By Saket Sourav      07 January, 2026 09:22 PM      0 Comments
Borrowers Cannot Invoke Writ Jurisdiction to Compel Banks to Extend One Time Settlement Benefits Kerala HC

Kerala: The Kerala High Court has reiterated that borrowers cannot invoke writ jurisdiction under Article 226 of the Constitution to compel banks or financial institutions to extend the benefit of a One-Time Settlement (OTS) scheme, holding that such schemes are benefits offered to borrowers and not rights that can be claimed as a matter of course.

A Division Bench comprising Justice Anil K. Narendran and Justice Muralee Krishna S. dismissed the writ appeal filed by Raju Abraham and Molly Abraham, upholding the Single Judge’s decision refusing to direct a cooperative bank to grant further concessions under an OTS scheme.

The appellants had availed three loans from Vazhoor Farmers Service Co-operative Bank Ltd. and executed a mortgage deed creating an equitable mortgage over their property.
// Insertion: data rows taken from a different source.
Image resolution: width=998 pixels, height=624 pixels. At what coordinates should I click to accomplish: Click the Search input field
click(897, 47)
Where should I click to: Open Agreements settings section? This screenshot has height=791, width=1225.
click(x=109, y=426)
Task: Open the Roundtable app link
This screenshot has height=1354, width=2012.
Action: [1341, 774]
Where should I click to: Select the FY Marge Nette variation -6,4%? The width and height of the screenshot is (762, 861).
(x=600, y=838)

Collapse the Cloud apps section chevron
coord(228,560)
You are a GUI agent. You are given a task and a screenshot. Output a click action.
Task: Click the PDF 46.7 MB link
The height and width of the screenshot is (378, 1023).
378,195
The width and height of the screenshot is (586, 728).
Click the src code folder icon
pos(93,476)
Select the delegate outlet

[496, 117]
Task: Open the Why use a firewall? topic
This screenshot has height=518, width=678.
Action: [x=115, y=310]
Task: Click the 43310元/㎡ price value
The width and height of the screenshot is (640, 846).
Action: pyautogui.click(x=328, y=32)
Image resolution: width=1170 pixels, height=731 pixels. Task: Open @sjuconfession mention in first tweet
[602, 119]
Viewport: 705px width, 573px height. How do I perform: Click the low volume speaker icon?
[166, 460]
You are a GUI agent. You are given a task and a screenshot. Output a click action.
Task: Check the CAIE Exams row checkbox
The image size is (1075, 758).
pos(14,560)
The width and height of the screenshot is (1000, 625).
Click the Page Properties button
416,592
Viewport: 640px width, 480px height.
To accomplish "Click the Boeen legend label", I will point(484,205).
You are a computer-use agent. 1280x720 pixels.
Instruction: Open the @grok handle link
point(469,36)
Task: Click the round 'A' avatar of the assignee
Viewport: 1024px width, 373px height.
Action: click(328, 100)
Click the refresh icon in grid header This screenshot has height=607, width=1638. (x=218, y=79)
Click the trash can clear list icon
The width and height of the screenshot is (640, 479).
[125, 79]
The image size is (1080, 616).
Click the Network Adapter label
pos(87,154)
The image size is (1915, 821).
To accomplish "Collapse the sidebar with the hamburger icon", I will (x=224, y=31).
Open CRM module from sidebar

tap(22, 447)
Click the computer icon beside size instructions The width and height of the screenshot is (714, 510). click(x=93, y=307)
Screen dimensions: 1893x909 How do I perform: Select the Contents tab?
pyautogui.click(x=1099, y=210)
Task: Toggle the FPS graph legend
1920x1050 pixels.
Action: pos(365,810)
Upon default in repayment, arbitration proceedings were initiated under Section 69 of the Kerala Co-operative Societies Act, 1969, and ex parte awards were passed against them.

The borrowers’ case was marked by successive rounds of litigation from 2021 onwards. In W.P.(C) No. 9468 of 2021, disposed of on August 10, 2023, the Court permitted them to pay the outstanding amount of over ₹75 lakhs in fifteen equal monthly instalments. However, instead of availing this facility, they filed Writ Appeal No. 1631 of 2023, resulting in a judgment permitting them to approach the bank with a proposal for a One-Time Settlement under the 2023 Scheme.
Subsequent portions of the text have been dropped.